◆ Saved data entries:
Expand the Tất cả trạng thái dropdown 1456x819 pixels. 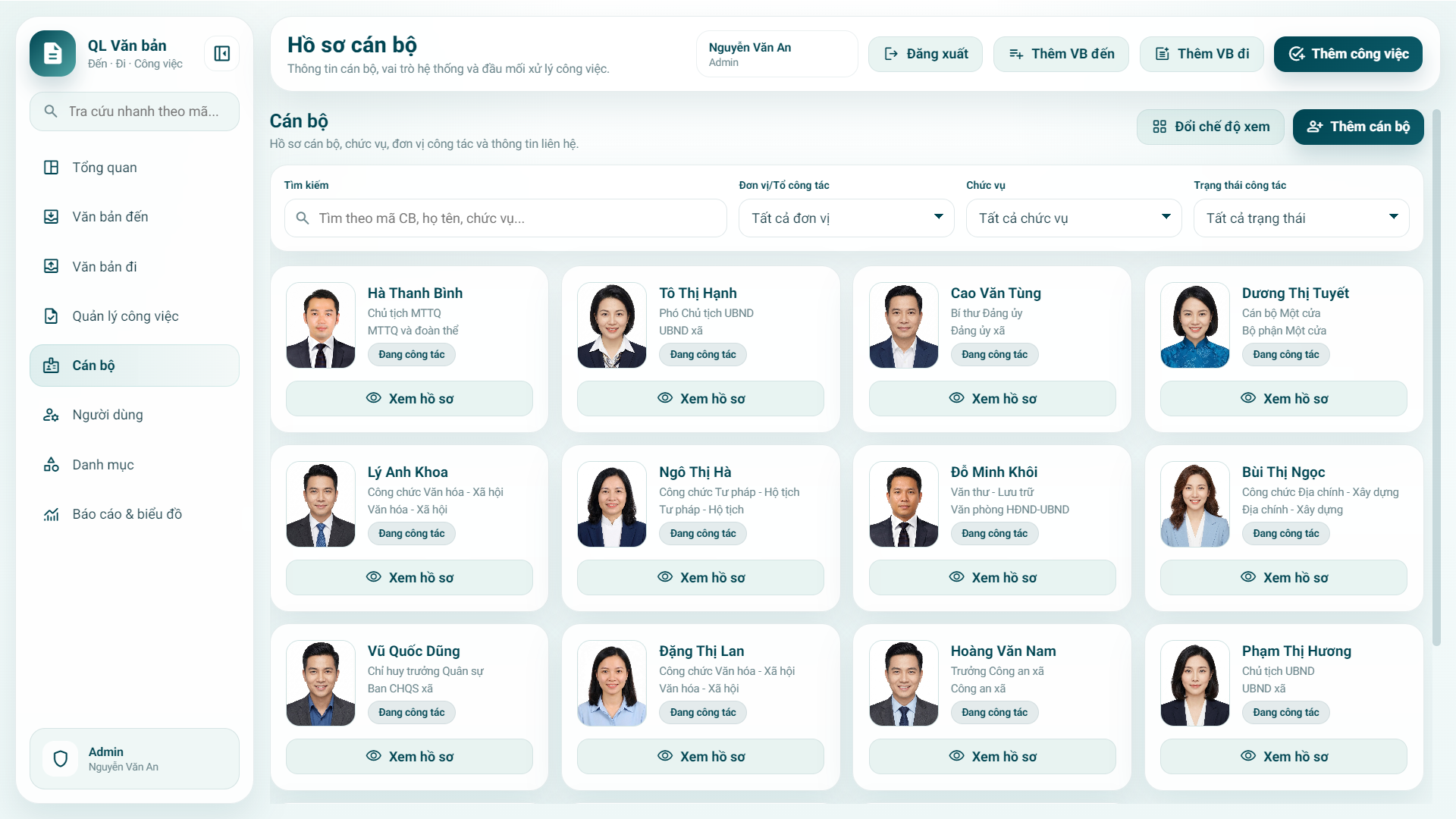coord(1301,218)

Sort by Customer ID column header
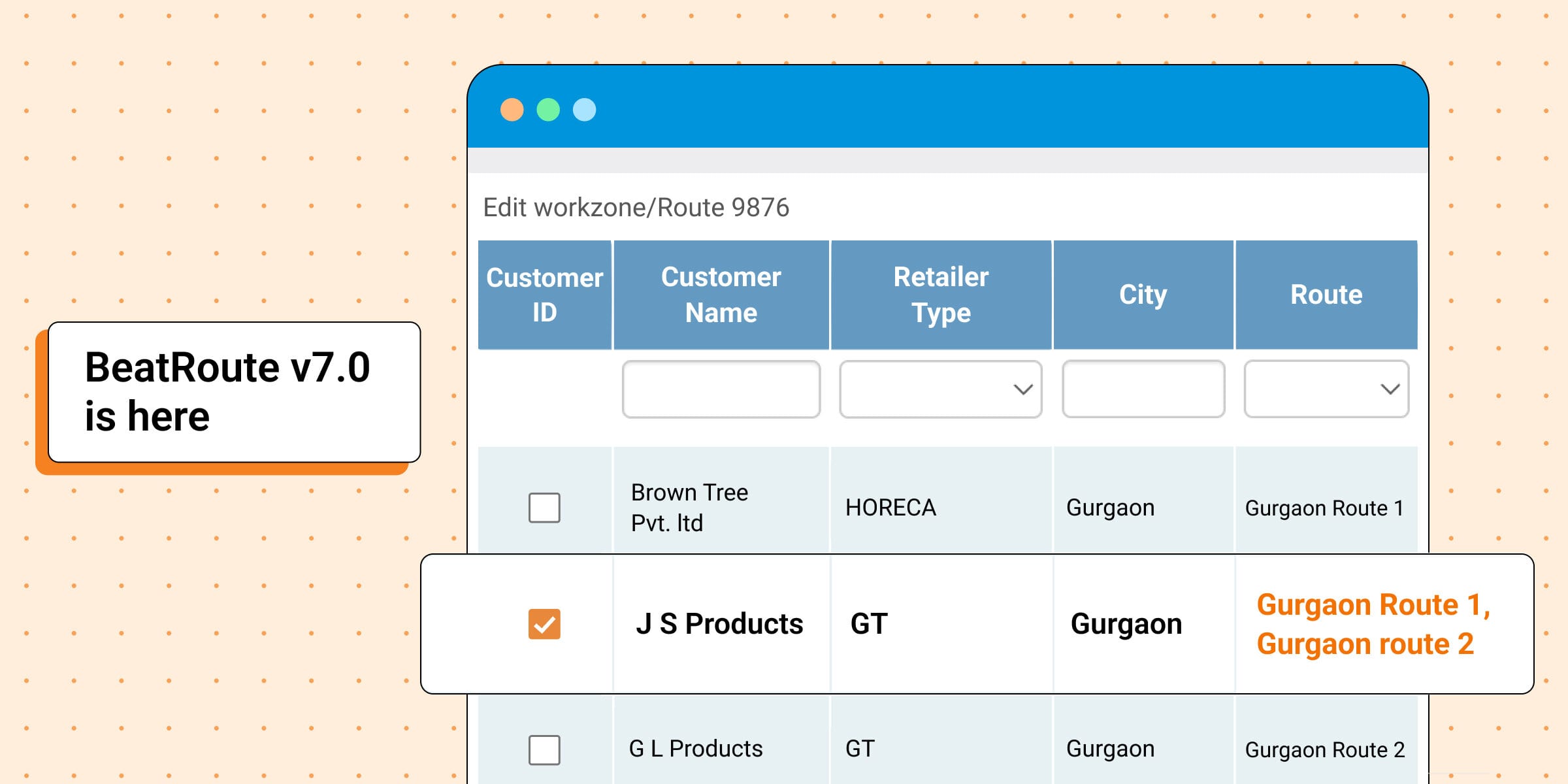[x=544, y=295]
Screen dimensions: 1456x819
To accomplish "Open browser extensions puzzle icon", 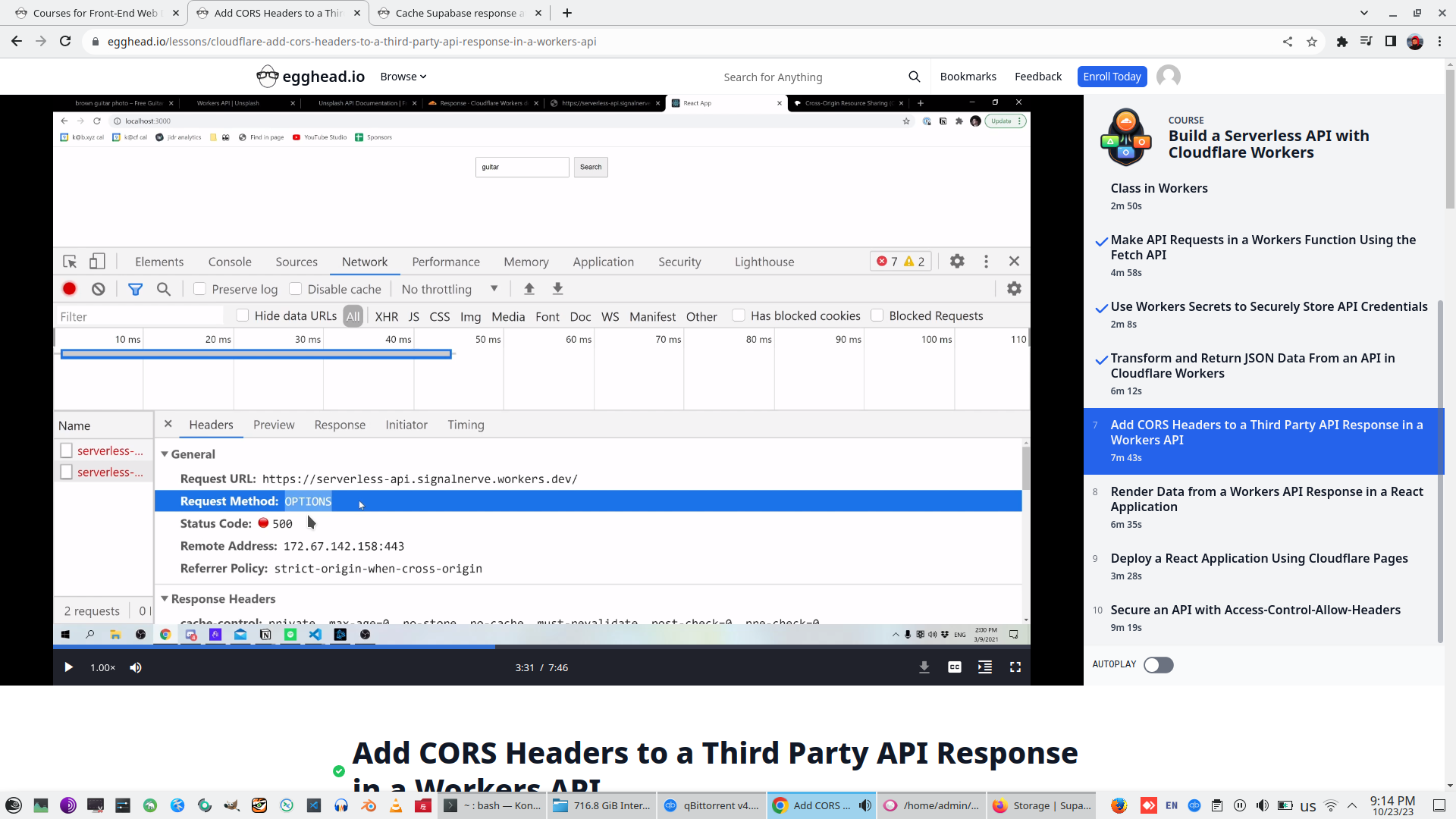I will click(x=1341, y=42).
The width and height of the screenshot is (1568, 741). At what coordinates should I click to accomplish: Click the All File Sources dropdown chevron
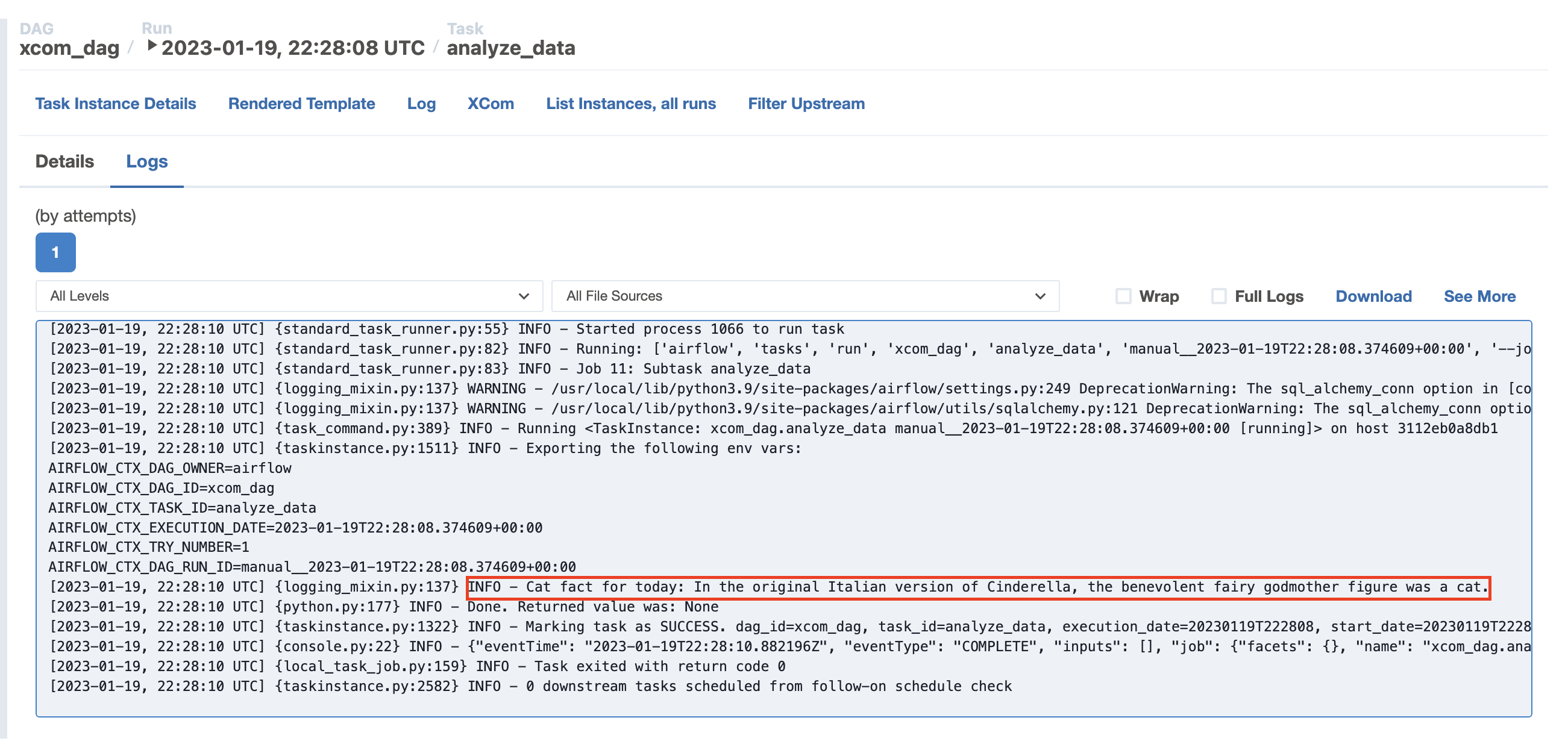coord(1040,296)
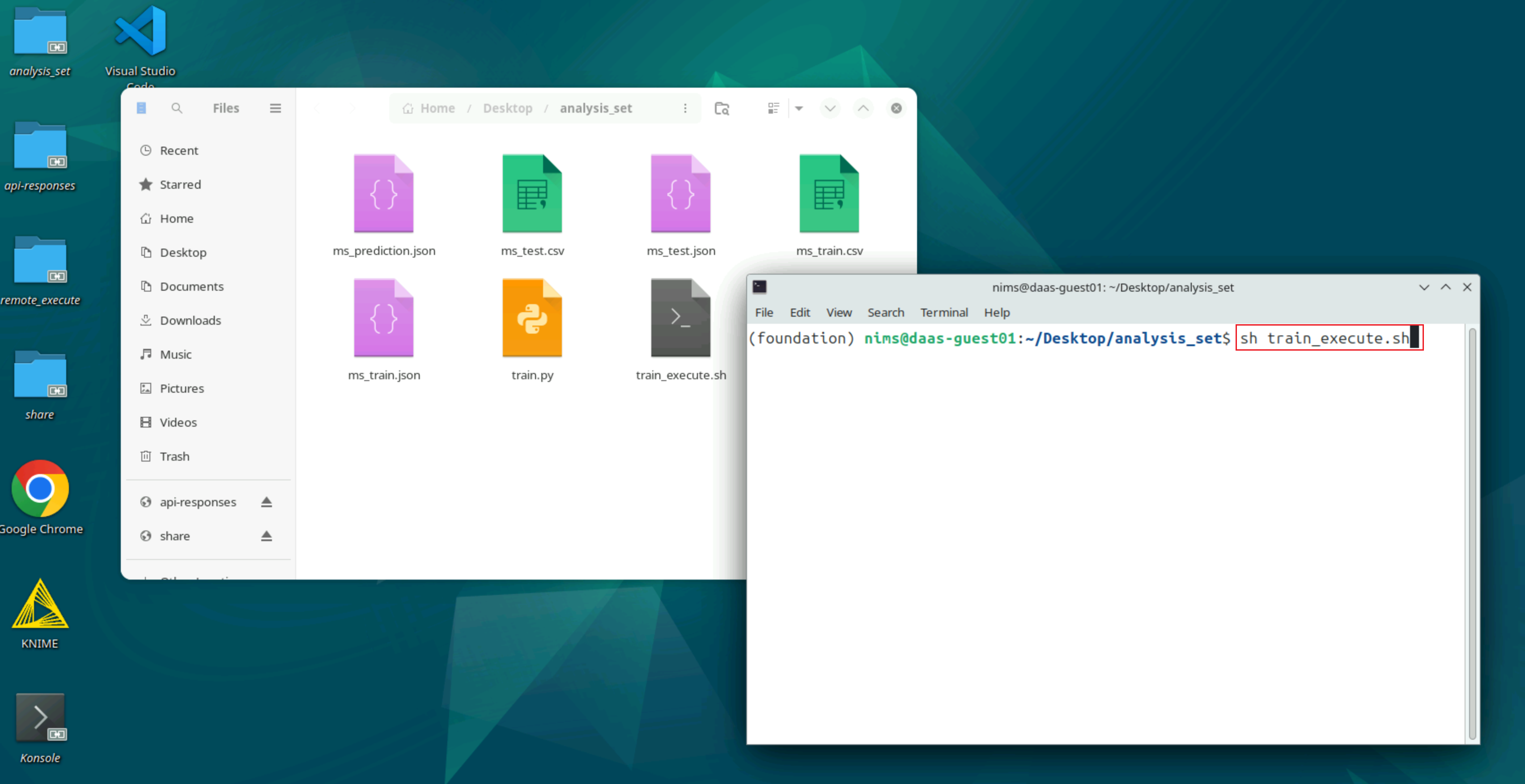Eject the share mount
The width and height of the screenshot is (1525, 784).
[267, 536]

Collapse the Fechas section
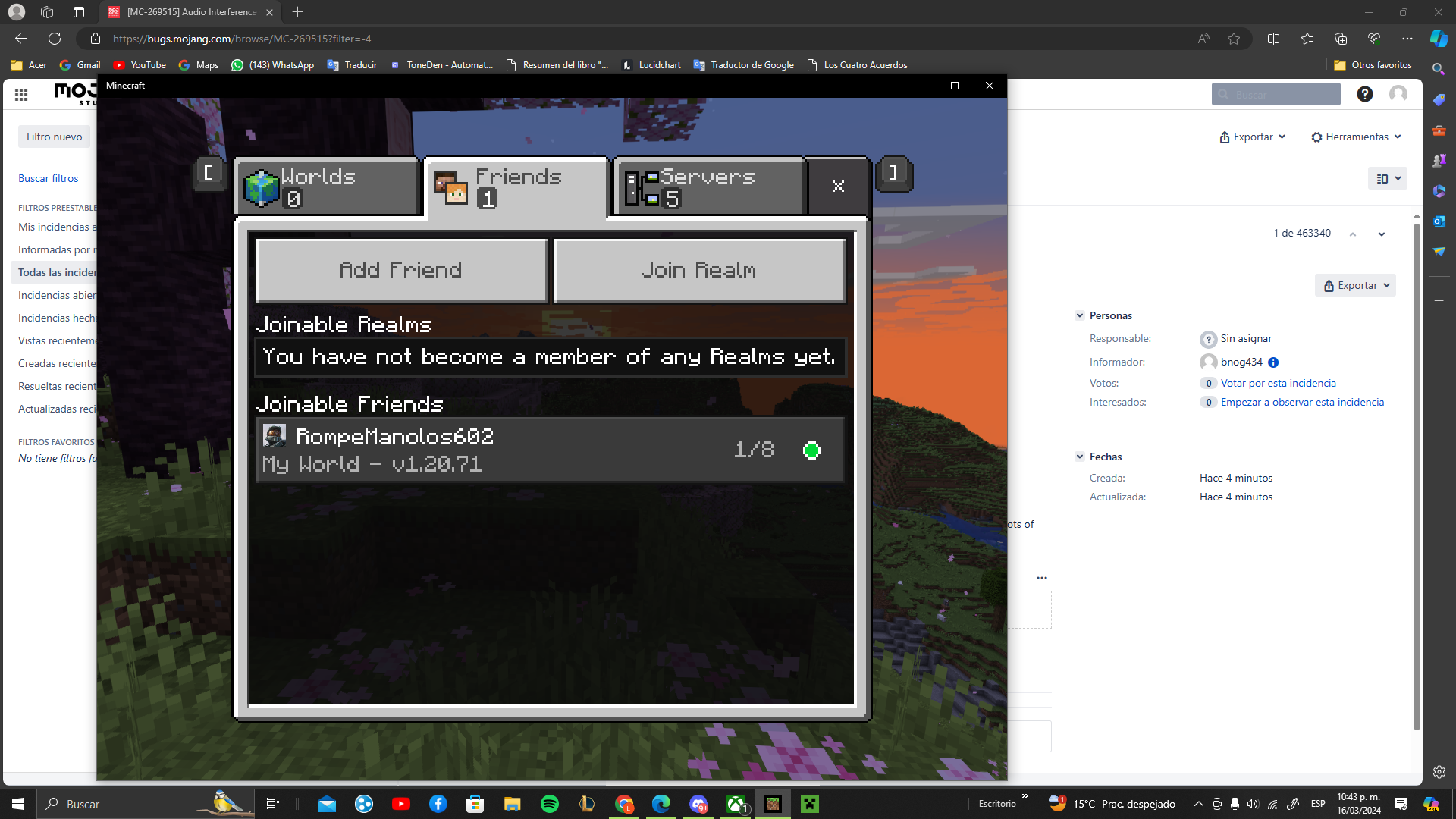pyautogui.click(x=1079, y=457)
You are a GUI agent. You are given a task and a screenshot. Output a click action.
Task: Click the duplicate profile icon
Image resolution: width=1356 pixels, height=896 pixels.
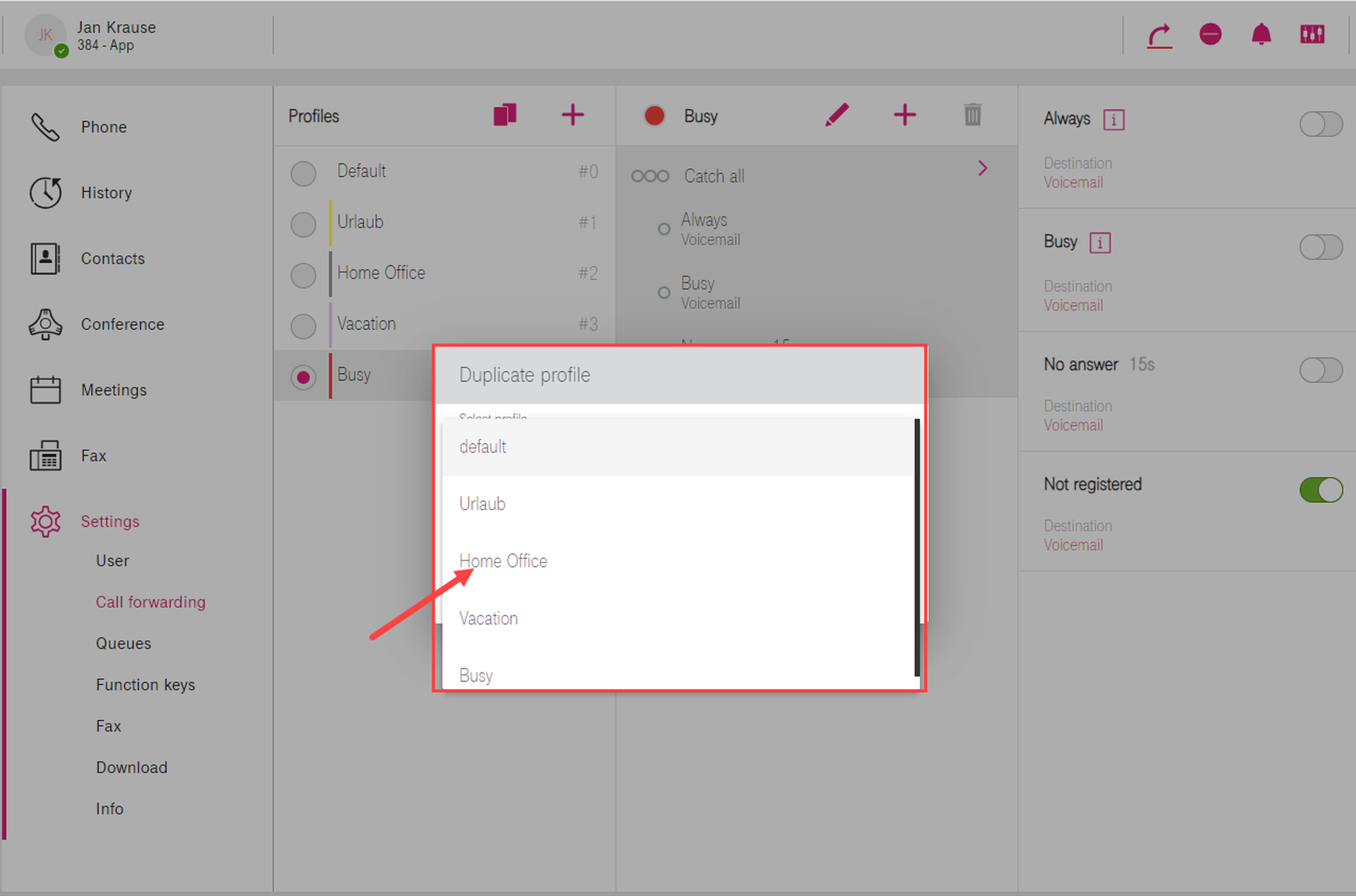[x=504, y=115]
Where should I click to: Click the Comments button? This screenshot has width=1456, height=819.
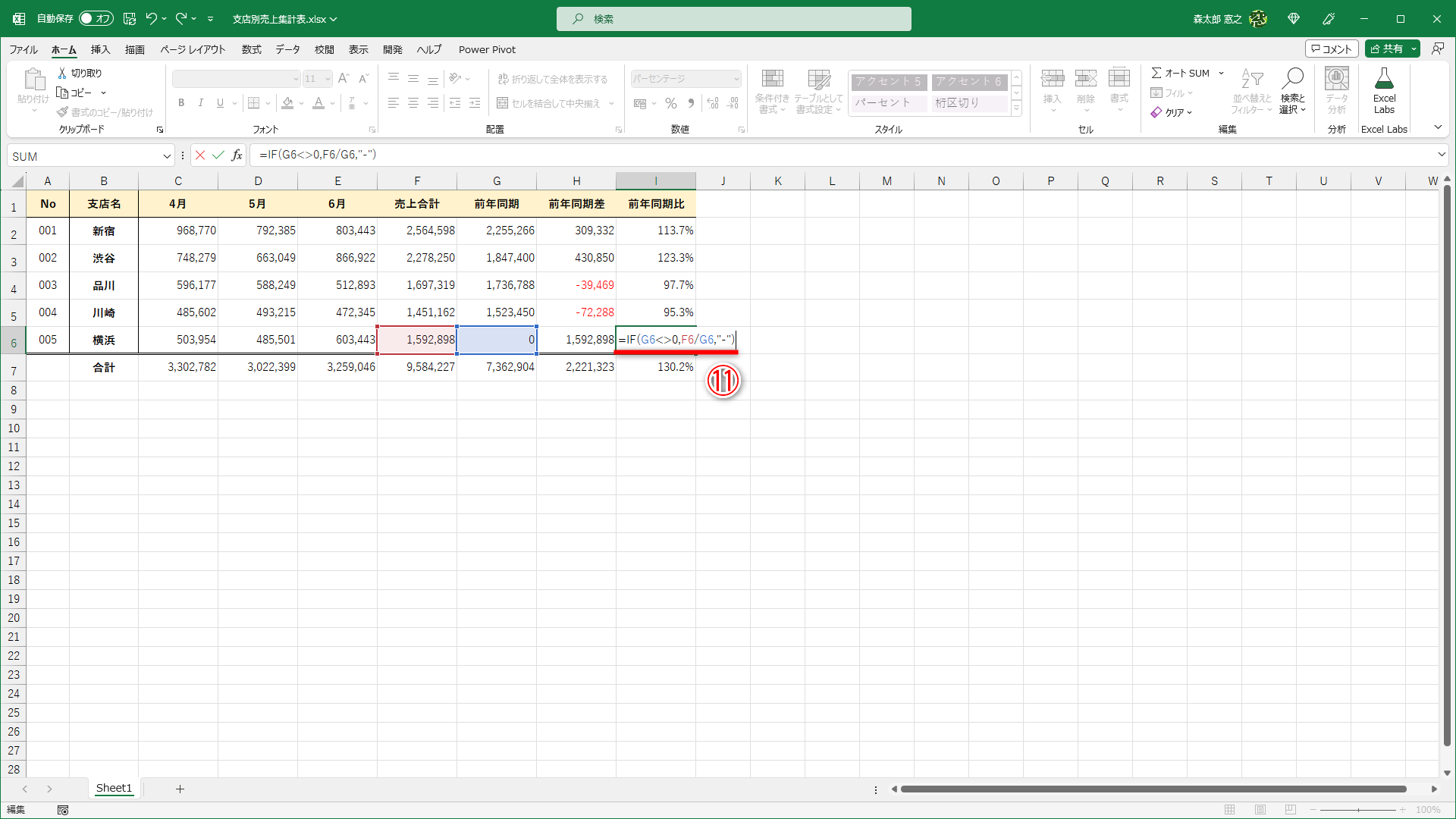(x=1331, y=49)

◆ REQUIRED WORK: Quote only the lines that start at the line holding "Collapse the Fechas section" and end at the last line of the entries, including both of those lines, and omit every picture.

◆ YOUR SOLUTION:
Collapse the Fechas section
pyautogui.click(x=1079, y=457)
You are a GUI agent. You are given a task and a screenshot. Output a click action.
Task: Click the duplicate profile icon
Image resolution: width=1356 pixels, height=896 pixels.
[x=504, y=115]
Where should I click to: Click the Comments button? This screenshot has width=1456, height=819.
(x=1331, y=49)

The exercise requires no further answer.